Happy National “Everything You Think Is Wrong” Day!

March 15th is National #EverythingYouThinkIsWrongDay.  Let’s celebrate by reading some things that many people believe, but are wrong:

  1. “Living together for 6 years means we are married.” No, at least not in Ohio.  Common law marriages in Ohio are recognized only if they occurred prior to October of 1991.
  2. “Contracts must be in writing.” Oral contracts are enforceable in many situations.  Exceptions exist, including most contracts for real property.
  3. “The United States Supreme Court has the final say of all laws in the U.S.” The U.S. Supreme Court is the final decider of federal laws and controversies involving federal law.  State supreme courts have the final say over state law.
  4. “I can’t be arrested for public intoxication if I’m on private property.” You can be standing on your front porch, beer in hand, and if you are creating a disturbance you can be arrested for public intoxication.
  5. “I don’t have a will.” You might not have prepared a will, but every state has a plan for your asses should you die without having prepared your own will.
  6. “I don’t need a will because my spouse will get everything anyway.” Not likely true if you had a child together, or you have children from a previous relationship.

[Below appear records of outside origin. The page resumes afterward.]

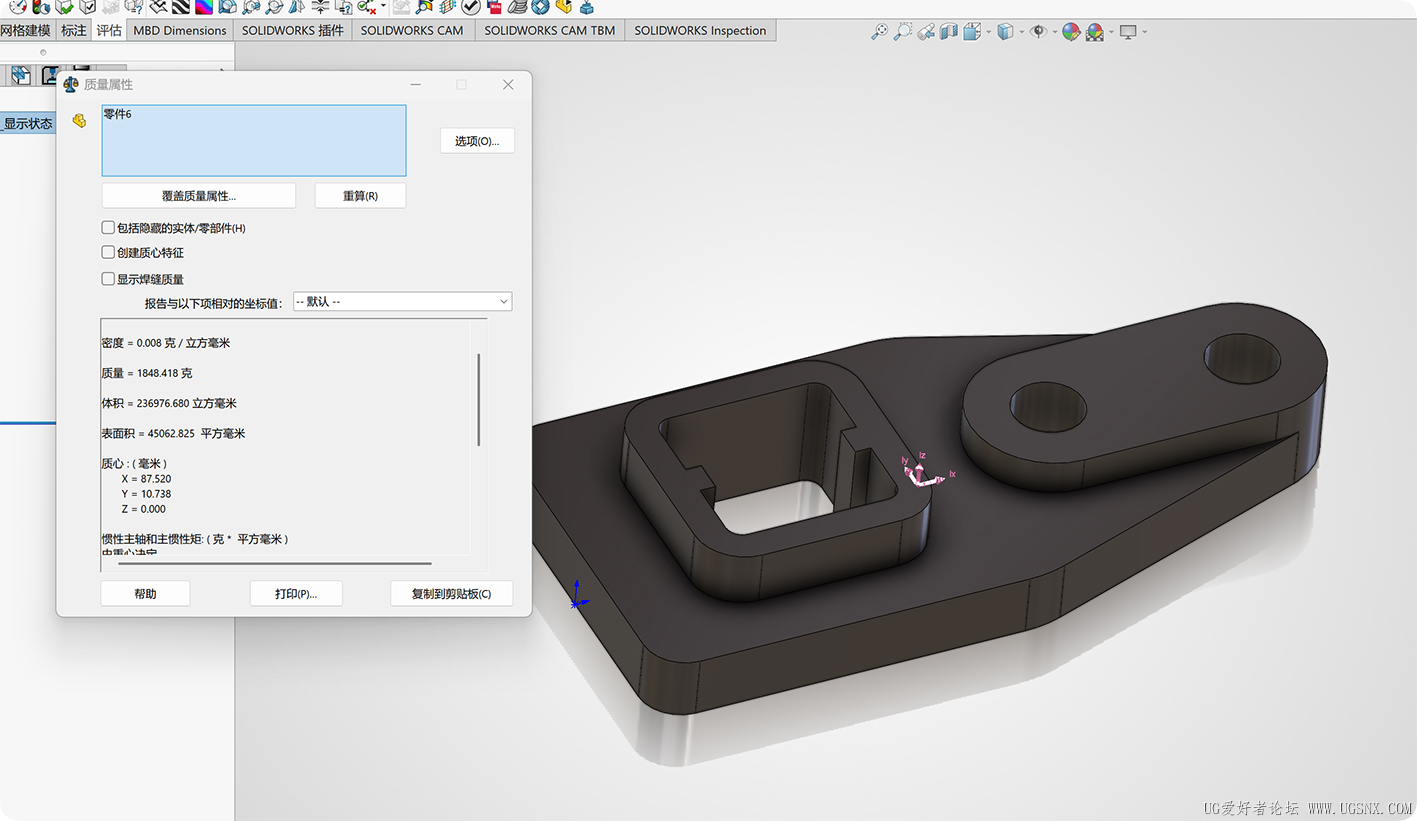Viewport: 1417px width, 821px height.
Task: Expand the Hide/Show Items eye dropdown arrow
Action: click(1054, 32)
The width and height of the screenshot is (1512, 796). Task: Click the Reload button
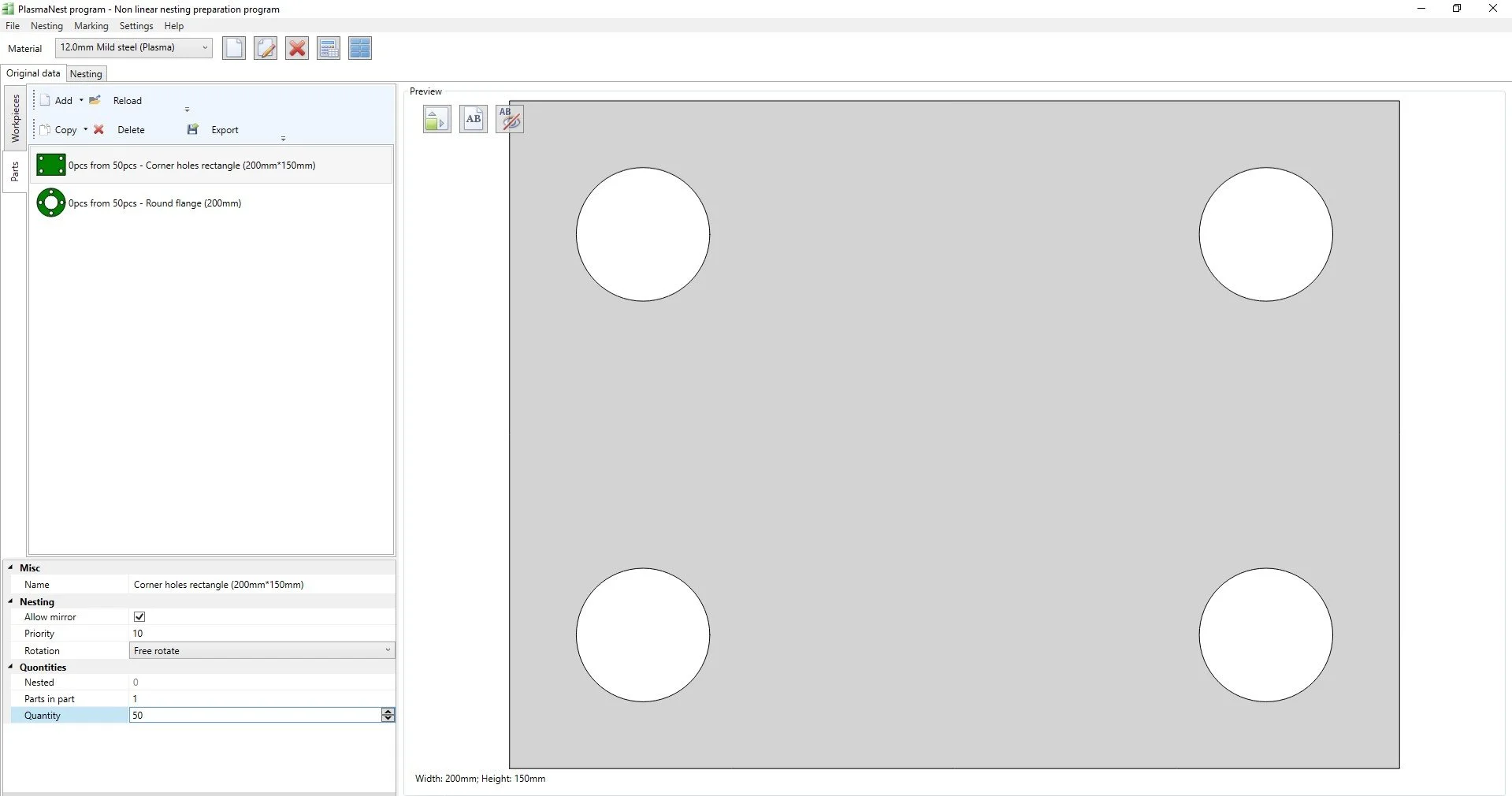(x=127, y=101)
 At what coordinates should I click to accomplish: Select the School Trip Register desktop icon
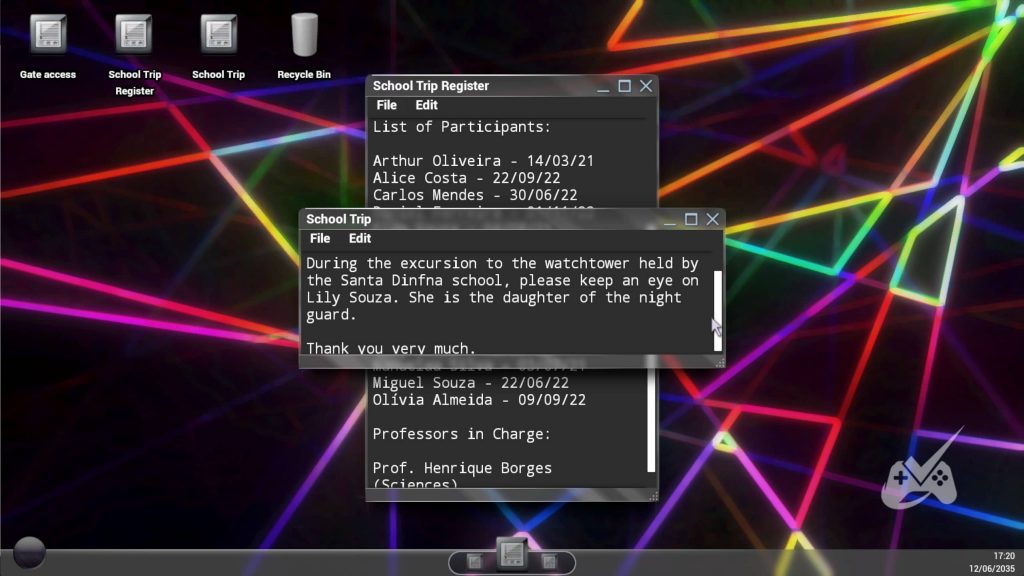pos(134,35)
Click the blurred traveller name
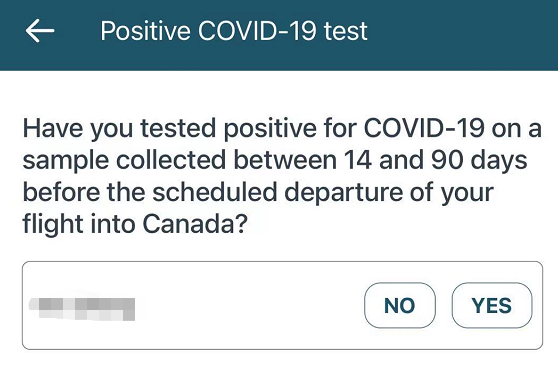Image resolution: width=558 pixels, height=370 pixels. 82,309
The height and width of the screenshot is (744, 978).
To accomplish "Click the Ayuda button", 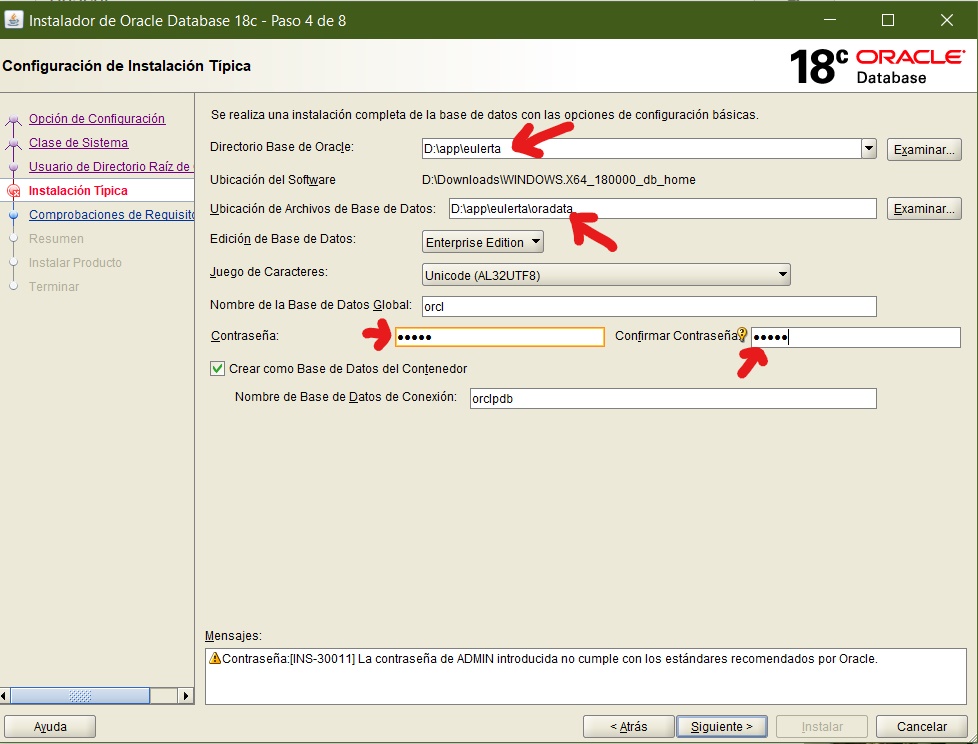I will point(50,727).
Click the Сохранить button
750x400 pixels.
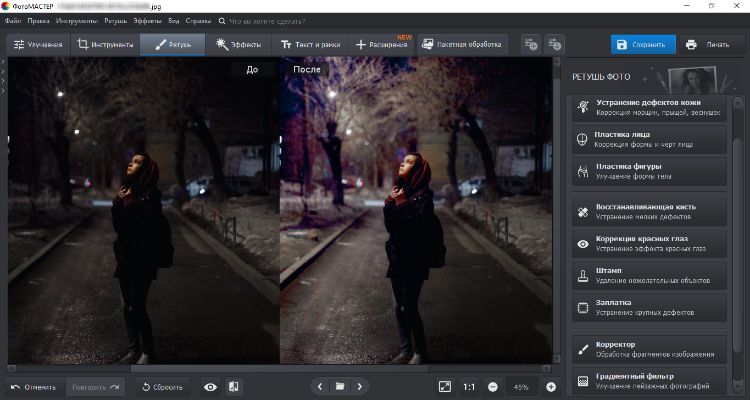pyautogui.click(x=642, y=45)
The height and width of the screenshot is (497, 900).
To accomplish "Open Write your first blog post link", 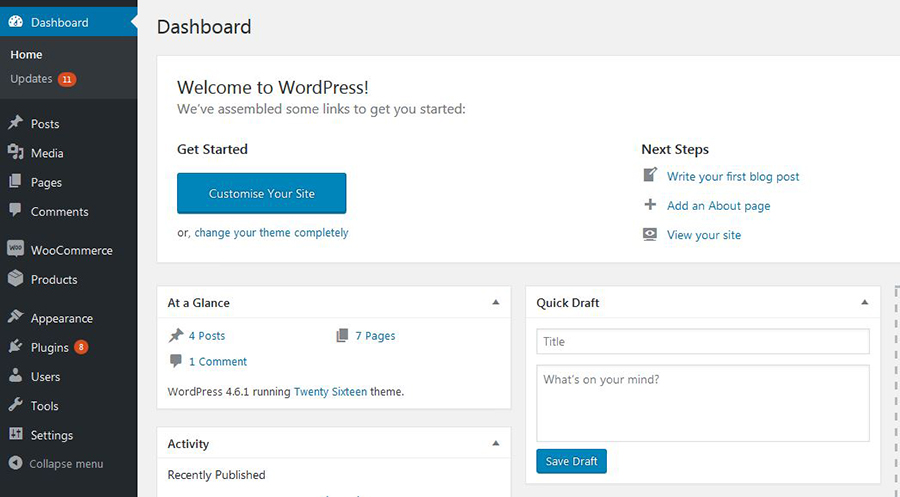I will [x=732, y=177].
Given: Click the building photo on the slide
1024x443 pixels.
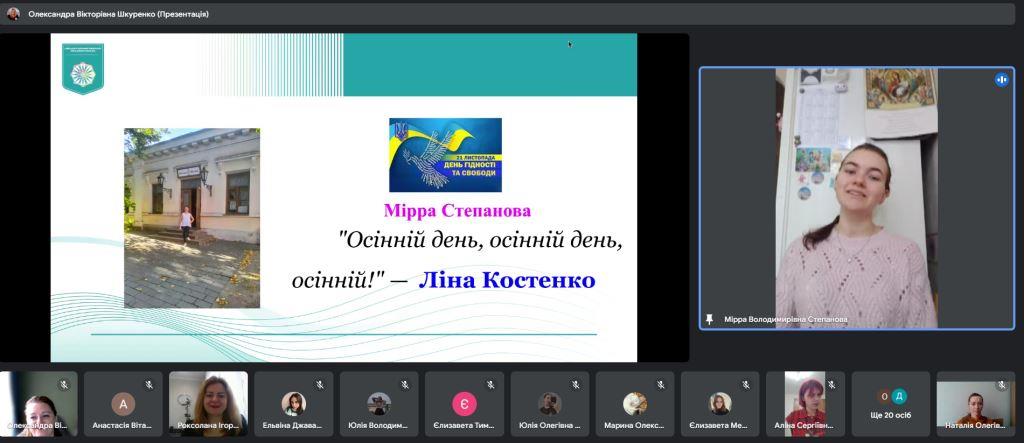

  7. “My donations to a nonprofit are tax deductible.” In order for donations made to a nonprofit to be tax deductible to you, the nonprofit must have tax exempt status from the IRS.  Most commonly this is 501(c)(3) status.
  8. “If I’m arrested I’m entitled to one phone call.” This is partly true.  You have a right to one call to an attorney.  Generally the police allow an arrestee to call family or a friend but it is not a right.
  9. “The First Amendment protects your free speech from everyone.” This is a very common myth.  The First Amendment only protects your right free speech against the government, and even that protection has limitations.  People getting fired from a private employer for what they (employees) say is permissible, despite a hundred Facebook commenters lamenting that this person’s right to free speech has been violated.
  10. “If the house is in just my name, my spouse can’t get it if we divorce.”  Not true, typically.  Things acquired during the marriage are subject to equitable division and distribution.  And, equitable doesn’t mean equal, it means fair according to the judge.